* _TASK INSTRUCTIONS_:
Lines below containing the word "This" should be copied out.

INFORMATION section start

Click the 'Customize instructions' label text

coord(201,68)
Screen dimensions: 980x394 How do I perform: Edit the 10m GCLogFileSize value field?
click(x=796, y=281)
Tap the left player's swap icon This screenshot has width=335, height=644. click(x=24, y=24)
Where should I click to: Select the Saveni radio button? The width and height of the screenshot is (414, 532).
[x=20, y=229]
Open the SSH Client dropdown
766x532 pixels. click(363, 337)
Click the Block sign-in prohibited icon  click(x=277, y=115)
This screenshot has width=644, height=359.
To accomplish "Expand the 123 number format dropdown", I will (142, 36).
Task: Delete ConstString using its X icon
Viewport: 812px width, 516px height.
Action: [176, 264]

INFORMATION section end

* _EXPECTED ANSWER_:
Tap the left player's swap icon This screenshot has width=335, height=644. click(x=24, y=24)
This screenshot has width=644, height=359.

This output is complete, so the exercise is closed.